• _Objective_
Sift through the records below and copy every line that contains the word "Image".

• _Provided material_
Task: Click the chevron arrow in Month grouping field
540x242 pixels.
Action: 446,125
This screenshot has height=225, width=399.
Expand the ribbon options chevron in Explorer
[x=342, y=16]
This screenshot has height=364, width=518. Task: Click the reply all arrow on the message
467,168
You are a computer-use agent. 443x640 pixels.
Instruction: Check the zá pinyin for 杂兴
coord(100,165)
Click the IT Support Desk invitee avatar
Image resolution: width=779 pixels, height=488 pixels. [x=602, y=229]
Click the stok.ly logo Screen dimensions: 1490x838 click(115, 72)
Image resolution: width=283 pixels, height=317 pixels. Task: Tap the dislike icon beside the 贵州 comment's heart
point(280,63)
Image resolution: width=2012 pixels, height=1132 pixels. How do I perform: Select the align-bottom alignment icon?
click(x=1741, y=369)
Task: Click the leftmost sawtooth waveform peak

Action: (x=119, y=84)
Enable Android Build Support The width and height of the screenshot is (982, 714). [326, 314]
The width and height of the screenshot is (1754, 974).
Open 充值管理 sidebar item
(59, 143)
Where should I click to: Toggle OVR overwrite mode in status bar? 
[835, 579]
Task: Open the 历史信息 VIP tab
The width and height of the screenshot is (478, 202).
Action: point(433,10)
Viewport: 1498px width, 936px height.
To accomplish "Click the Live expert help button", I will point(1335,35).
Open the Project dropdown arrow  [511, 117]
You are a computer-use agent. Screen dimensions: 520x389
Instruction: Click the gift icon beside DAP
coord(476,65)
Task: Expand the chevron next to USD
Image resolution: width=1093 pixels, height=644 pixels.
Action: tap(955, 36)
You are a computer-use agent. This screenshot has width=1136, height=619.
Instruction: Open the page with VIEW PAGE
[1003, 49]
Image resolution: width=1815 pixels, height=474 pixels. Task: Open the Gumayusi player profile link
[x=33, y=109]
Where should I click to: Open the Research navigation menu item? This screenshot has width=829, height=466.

• _Result below_
Image resolution: width=779 pixels, height=488 pixels. [x=602, y=229]
Image resolution: width=283 pixels, height=317 pixels. Task: Tap the dislike icon beside the 贵州 comment's heart
Image resolution: width=2012 pixels, height=1132 pixels. How do I perform: Select the align-bottom alignment icon?
Image resolution: width=1093 pixels, height=644 pixels.
Image resolution: width=1815 pixels, height=474 pixels. Task: Open the Gumayusi player profile link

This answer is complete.